Records of target coordinates ▸
"""

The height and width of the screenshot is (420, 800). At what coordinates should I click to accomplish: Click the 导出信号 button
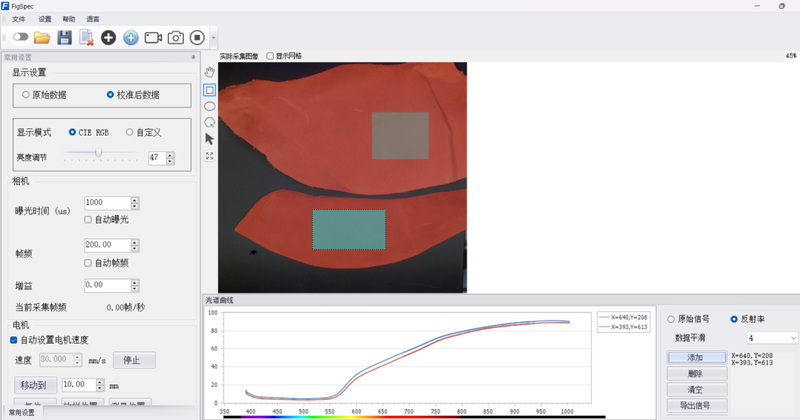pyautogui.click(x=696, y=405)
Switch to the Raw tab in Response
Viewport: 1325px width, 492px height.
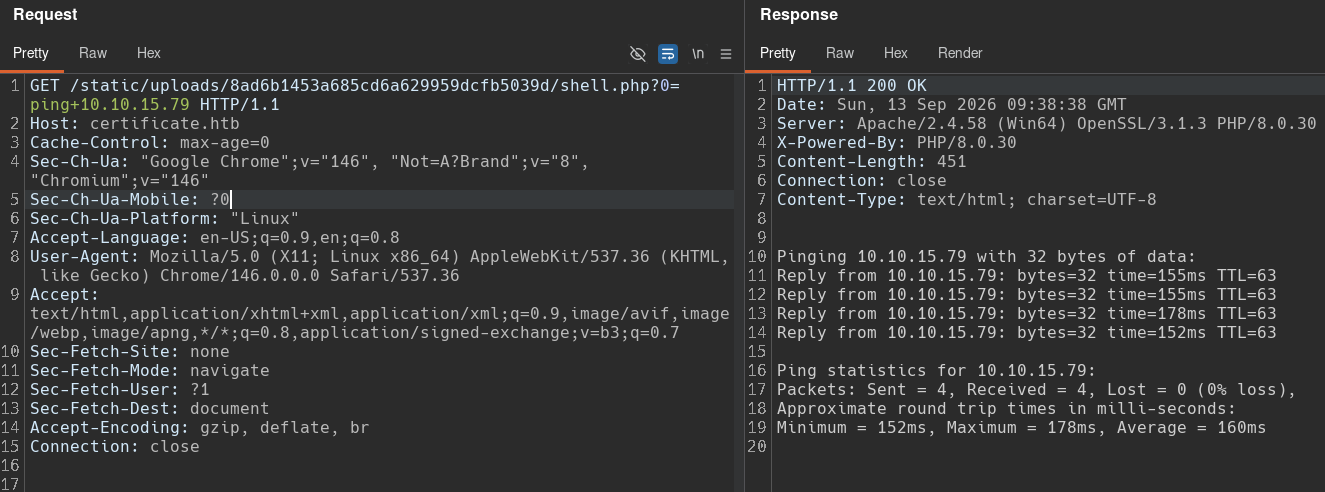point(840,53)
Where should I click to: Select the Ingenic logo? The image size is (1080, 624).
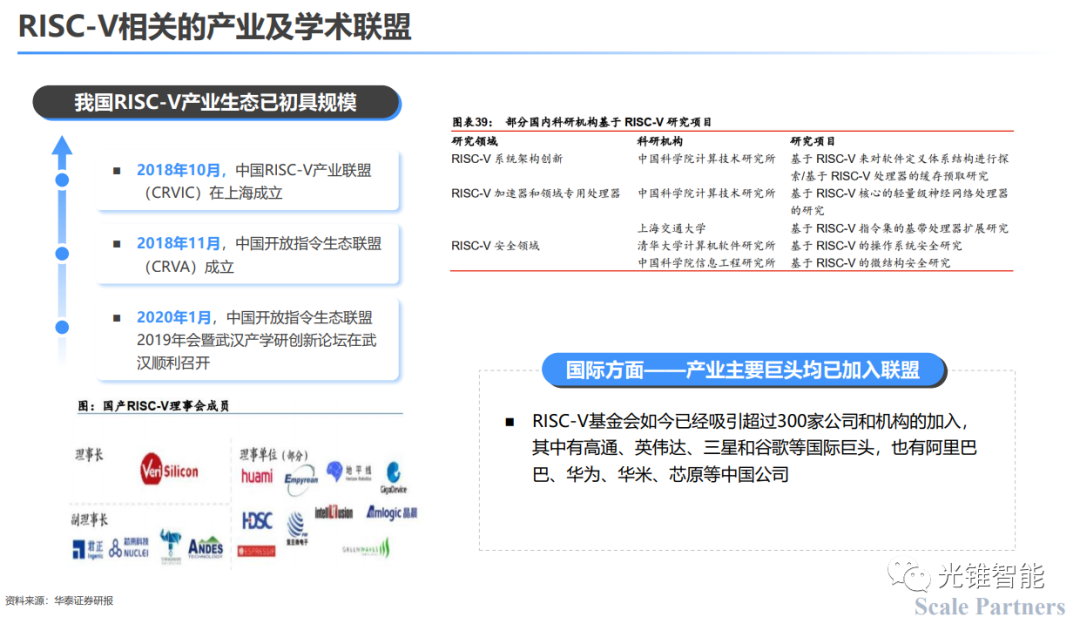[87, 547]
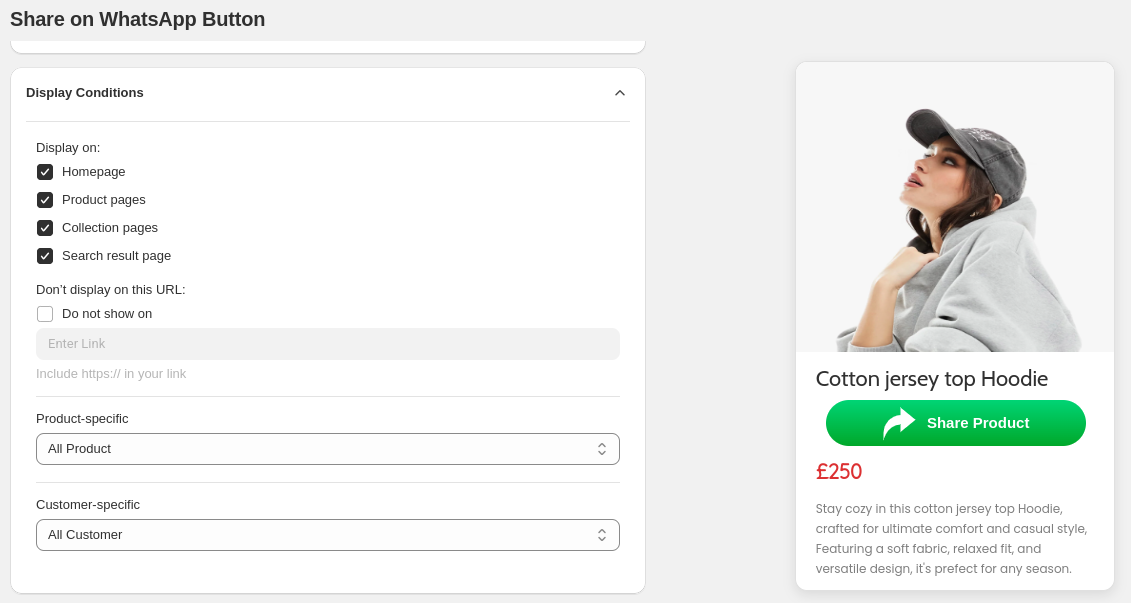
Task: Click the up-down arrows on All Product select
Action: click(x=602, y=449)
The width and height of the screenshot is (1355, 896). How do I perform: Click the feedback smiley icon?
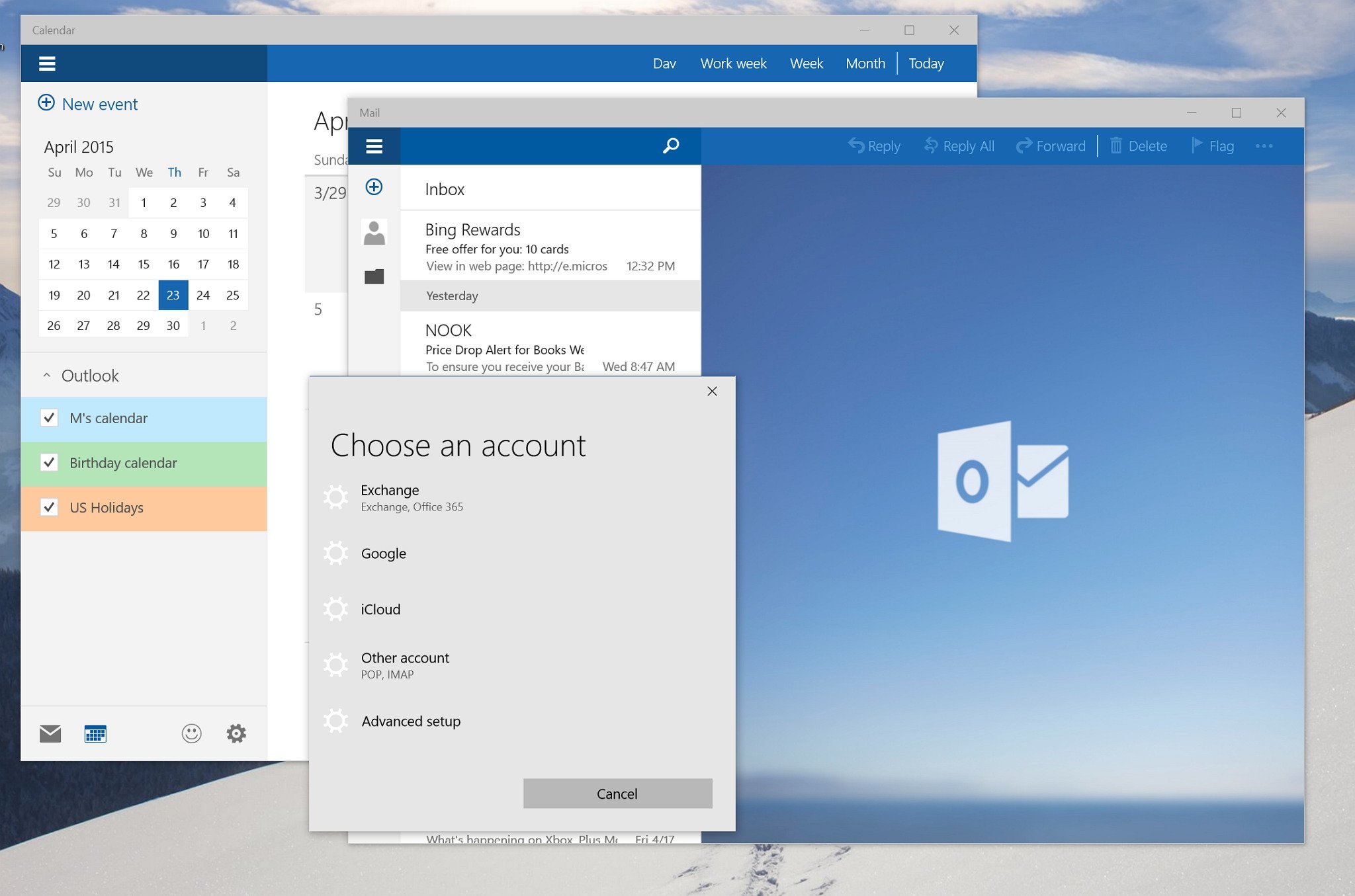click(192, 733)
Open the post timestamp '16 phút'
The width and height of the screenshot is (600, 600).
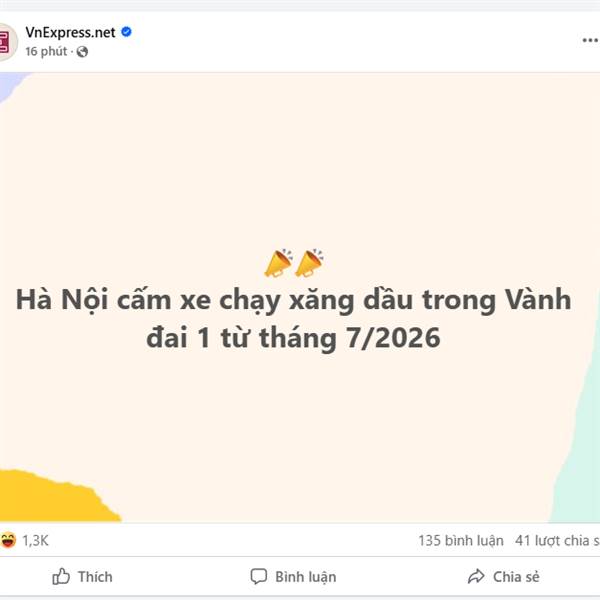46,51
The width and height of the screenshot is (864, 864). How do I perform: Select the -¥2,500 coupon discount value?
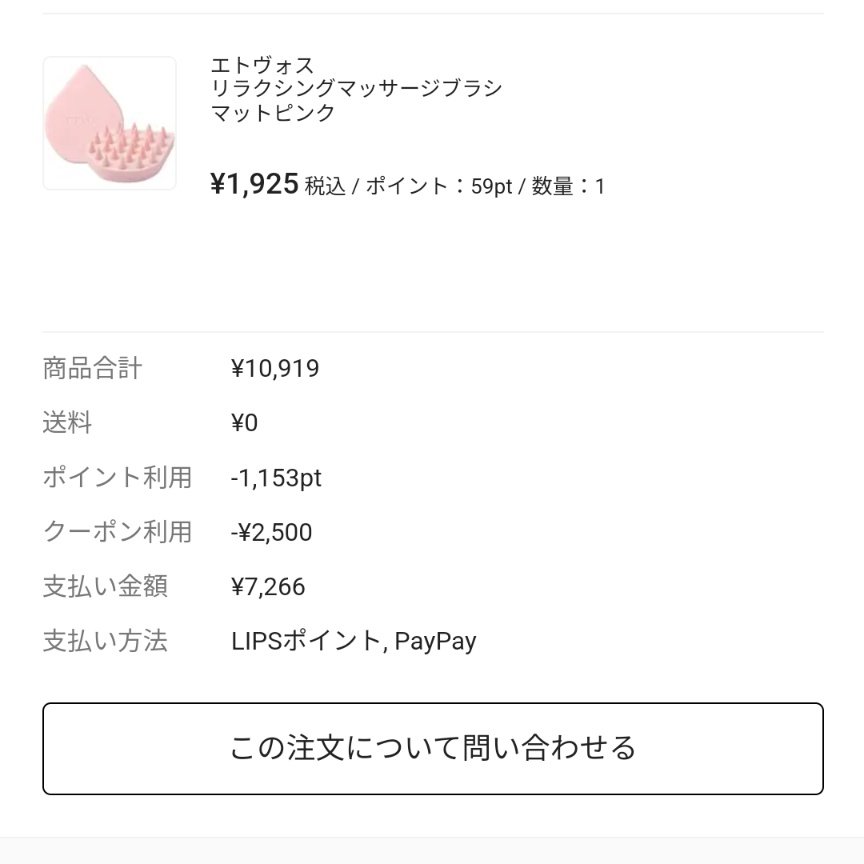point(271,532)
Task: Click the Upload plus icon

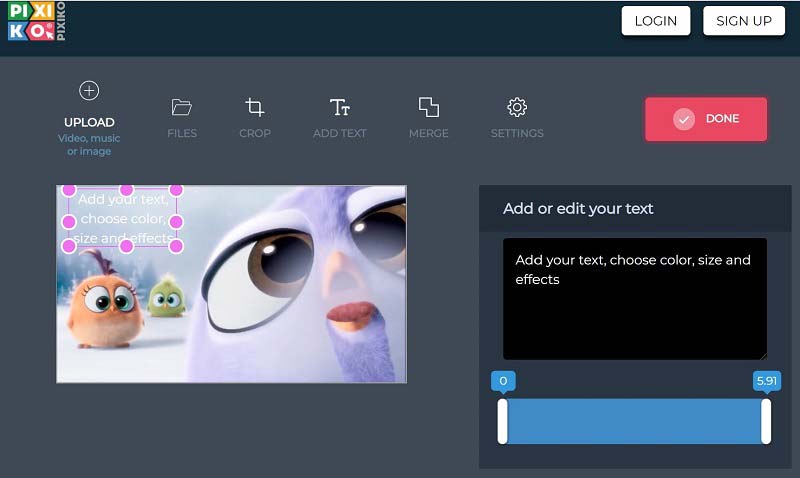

"""

GIVEN EXERCISE ▸ Format the records as a numbered list, starting at the line containing "Open the post timestamp '16 phút'" and continuing through the end of the records, both ends included. Skip blank lines, and omit the pictures.

SOLVED PROBLEM ▸
1. Open the post timestamp '16 phút'
2. The width and height of the screenshot is (600, 600).
3. 46,51
4. The width and height of the screenshot is (864, 864). How do I perform: Select the -¥2,500 coupon discount value?
5. point(271,532)
6. Task: Click the Upload plus icon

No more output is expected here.